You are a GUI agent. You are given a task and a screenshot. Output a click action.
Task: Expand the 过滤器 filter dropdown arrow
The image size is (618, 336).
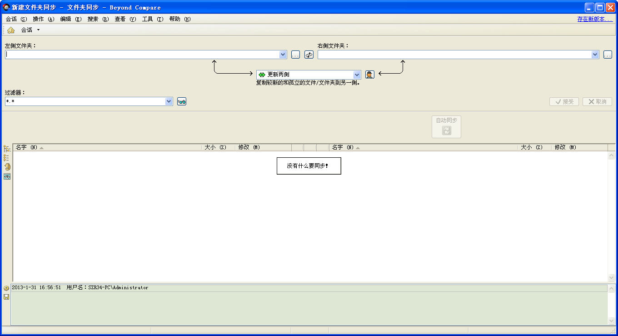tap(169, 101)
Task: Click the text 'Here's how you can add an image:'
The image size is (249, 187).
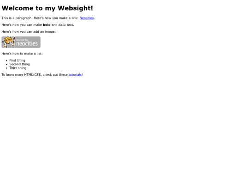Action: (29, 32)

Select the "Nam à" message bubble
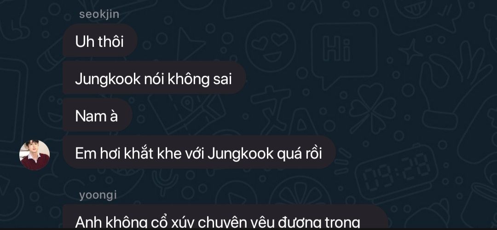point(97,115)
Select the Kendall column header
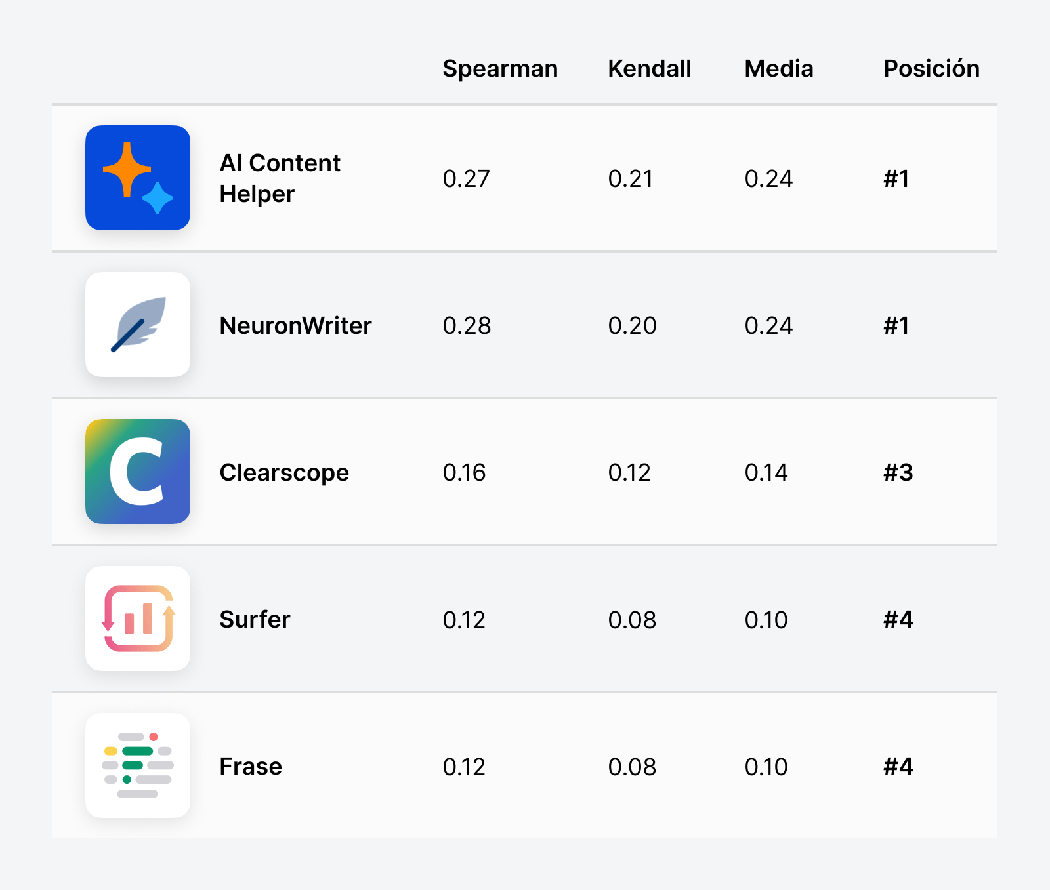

WHAT TO PRODUCE: All of the data above needs to be retyped exactly, with the pictures removed.

THE ANSWER:
You are a GUI agent. You are given a task and a screenshot. Output a click action.
Task: Expand the 过滤器 filter dropdown arrow
The image size is (618, 336).
tap(169, 101)
Task: Click the text 'Here's how you can add an image:'
The image size is (249, 187).
Action: (29, 32)

Select the "Nam à" message bubble
point(97,115)
Select the Kendall column header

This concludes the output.